# ASSIGNED TASK:
Copy, from the entries below, each line in which the string "green" appears.

PROVIDED ENTRIES START

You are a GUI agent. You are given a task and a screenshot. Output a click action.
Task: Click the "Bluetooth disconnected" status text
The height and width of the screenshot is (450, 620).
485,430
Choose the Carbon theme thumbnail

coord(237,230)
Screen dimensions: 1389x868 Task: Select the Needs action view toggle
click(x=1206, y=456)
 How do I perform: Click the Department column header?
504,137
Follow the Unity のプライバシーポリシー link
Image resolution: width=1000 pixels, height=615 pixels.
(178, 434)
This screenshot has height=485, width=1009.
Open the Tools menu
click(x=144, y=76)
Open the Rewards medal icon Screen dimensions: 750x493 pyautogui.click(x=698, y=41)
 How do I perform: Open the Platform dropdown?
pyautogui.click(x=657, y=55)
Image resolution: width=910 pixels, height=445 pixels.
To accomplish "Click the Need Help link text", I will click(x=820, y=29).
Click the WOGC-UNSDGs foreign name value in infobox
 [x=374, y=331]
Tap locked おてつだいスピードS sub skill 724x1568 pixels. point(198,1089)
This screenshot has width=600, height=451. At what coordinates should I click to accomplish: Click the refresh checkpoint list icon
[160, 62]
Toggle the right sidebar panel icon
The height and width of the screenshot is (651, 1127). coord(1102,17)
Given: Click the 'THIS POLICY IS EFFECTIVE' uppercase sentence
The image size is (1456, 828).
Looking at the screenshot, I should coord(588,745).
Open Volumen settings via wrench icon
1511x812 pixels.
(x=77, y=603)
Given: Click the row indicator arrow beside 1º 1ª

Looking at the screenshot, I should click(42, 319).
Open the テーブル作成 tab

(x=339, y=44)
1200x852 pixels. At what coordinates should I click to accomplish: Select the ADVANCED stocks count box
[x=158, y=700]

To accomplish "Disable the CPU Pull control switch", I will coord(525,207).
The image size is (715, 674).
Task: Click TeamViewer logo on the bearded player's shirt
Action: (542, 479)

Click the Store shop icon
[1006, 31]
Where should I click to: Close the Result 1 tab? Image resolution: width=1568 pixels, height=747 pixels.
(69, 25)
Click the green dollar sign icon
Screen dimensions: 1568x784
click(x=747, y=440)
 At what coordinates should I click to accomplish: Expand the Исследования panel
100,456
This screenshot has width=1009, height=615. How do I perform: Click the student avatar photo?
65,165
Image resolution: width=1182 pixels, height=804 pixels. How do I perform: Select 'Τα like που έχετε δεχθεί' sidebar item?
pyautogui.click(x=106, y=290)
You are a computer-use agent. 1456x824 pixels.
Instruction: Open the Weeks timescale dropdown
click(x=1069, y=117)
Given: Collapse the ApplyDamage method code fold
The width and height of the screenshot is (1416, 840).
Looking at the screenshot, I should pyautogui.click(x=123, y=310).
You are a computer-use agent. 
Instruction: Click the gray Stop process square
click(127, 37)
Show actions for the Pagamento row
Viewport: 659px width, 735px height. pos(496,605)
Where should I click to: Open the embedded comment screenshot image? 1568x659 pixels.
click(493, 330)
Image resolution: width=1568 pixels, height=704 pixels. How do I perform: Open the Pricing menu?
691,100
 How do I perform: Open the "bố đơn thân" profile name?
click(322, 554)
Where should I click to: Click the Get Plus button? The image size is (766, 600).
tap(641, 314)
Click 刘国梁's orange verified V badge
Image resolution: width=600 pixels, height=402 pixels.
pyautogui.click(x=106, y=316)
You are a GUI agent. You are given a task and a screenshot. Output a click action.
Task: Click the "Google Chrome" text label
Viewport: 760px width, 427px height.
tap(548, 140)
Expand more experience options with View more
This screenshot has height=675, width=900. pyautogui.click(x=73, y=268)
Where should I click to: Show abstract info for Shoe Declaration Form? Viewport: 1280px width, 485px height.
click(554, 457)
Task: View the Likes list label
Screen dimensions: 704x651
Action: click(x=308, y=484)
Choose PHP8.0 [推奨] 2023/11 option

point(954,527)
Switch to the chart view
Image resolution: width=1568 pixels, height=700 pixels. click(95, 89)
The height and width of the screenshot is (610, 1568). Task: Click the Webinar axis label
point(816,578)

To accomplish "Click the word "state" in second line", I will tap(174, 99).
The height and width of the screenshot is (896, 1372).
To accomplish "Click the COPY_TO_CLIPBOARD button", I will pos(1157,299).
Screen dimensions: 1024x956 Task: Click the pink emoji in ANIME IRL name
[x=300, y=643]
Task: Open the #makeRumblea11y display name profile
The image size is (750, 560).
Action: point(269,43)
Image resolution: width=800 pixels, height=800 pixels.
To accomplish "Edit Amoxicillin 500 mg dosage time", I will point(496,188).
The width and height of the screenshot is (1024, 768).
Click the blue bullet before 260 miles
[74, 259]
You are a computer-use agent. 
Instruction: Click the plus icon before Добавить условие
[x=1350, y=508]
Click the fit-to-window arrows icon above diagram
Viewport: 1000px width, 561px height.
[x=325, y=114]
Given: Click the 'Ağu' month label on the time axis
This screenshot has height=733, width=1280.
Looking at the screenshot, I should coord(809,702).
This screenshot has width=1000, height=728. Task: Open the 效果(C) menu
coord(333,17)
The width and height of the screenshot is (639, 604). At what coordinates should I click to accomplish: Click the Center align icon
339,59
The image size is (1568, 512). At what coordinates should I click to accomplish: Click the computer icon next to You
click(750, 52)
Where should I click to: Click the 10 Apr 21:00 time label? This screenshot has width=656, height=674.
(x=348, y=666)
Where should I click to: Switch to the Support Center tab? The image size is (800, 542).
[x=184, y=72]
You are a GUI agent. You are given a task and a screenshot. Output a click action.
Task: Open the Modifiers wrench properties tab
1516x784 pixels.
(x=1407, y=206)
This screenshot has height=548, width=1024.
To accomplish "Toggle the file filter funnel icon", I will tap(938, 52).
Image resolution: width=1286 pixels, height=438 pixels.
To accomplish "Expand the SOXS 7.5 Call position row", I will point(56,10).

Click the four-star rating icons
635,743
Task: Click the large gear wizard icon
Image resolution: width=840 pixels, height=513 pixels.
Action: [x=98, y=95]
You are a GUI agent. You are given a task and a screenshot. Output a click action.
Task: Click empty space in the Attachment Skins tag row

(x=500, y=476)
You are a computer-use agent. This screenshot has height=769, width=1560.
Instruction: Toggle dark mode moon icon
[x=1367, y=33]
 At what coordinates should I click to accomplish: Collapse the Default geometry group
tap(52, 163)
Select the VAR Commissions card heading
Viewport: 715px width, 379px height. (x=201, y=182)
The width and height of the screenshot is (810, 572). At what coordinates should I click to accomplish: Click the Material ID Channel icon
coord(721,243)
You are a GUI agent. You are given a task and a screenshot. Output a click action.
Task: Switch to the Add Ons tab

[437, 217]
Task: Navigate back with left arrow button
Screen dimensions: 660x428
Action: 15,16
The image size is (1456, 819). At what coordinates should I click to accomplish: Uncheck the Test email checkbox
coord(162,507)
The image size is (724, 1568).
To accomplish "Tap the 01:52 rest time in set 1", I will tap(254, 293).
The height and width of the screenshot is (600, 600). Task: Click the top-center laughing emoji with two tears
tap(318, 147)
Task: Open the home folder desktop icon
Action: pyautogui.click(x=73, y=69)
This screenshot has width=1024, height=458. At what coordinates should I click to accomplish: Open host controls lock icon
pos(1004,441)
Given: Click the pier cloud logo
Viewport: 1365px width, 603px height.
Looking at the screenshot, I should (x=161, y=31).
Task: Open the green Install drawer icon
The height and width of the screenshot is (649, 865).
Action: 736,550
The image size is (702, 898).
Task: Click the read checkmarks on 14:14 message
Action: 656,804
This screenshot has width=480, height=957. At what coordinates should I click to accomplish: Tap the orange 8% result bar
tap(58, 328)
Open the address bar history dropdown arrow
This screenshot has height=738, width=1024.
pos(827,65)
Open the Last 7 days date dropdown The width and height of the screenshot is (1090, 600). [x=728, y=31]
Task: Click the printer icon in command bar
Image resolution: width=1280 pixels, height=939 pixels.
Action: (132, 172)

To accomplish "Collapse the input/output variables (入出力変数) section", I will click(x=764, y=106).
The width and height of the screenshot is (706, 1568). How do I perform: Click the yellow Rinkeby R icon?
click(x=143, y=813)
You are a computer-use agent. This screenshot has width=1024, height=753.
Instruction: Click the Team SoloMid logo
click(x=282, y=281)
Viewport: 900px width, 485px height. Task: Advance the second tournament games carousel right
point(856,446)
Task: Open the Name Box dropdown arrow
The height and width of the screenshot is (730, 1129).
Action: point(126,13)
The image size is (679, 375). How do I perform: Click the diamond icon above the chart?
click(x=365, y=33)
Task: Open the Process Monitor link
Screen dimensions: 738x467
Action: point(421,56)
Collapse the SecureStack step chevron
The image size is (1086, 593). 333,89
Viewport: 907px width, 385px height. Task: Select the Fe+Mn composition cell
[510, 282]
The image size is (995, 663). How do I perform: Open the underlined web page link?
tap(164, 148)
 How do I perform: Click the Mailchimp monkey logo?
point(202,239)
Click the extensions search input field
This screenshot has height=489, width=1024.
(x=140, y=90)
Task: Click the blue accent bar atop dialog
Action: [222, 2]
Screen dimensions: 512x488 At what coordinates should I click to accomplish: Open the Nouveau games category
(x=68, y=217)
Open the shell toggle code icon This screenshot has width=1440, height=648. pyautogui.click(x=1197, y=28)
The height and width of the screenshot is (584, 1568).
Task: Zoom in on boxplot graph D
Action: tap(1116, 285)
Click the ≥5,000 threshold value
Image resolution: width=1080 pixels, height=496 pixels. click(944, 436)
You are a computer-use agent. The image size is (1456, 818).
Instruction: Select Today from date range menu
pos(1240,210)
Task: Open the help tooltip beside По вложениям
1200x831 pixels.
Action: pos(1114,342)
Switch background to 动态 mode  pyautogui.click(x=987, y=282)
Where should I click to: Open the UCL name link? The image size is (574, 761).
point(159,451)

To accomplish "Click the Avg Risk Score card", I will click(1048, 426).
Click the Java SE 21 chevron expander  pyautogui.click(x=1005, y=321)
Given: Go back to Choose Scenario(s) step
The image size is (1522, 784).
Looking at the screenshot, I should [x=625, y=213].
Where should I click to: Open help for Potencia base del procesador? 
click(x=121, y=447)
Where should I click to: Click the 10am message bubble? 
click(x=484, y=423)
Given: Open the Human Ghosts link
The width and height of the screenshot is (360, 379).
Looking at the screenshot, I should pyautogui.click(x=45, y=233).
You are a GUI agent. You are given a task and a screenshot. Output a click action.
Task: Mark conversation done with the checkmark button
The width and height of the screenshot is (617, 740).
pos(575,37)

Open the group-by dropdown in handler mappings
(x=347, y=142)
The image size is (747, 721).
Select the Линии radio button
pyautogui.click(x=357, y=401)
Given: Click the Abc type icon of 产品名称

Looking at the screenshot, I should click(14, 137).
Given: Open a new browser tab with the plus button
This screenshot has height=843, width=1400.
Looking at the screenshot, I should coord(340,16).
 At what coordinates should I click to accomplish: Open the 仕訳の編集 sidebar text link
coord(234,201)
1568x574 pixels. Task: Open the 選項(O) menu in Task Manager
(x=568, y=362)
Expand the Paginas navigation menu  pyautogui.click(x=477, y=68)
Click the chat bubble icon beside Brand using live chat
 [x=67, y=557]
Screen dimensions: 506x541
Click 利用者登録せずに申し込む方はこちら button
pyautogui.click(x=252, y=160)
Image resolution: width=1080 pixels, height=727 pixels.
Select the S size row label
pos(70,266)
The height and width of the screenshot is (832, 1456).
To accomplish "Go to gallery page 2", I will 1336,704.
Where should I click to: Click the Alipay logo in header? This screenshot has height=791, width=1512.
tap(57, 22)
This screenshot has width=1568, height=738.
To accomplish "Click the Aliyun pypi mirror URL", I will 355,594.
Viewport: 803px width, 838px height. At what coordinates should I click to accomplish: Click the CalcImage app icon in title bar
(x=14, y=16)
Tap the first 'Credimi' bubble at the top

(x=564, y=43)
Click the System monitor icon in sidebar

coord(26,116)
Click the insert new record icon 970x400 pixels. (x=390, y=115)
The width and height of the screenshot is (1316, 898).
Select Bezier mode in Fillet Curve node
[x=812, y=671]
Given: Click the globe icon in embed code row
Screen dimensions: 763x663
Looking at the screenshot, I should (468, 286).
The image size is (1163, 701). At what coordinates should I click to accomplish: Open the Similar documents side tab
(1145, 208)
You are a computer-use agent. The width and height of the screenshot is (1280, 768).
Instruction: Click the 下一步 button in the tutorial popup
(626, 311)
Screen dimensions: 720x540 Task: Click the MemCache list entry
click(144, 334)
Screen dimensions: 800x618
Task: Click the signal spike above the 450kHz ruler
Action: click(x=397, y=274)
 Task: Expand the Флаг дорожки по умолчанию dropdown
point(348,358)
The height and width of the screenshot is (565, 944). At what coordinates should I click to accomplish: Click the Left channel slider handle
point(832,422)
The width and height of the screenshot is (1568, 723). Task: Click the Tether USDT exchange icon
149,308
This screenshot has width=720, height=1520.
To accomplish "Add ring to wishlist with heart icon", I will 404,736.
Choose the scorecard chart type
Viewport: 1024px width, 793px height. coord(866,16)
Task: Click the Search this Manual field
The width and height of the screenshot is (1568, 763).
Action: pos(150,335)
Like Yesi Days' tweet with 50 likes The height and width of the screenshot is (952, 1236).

PROVIDED ENTRIES END

# SOLUTION TO THIS EXERCISE:
Click the green dollar sign icon
Task: Open the green Install drawer icon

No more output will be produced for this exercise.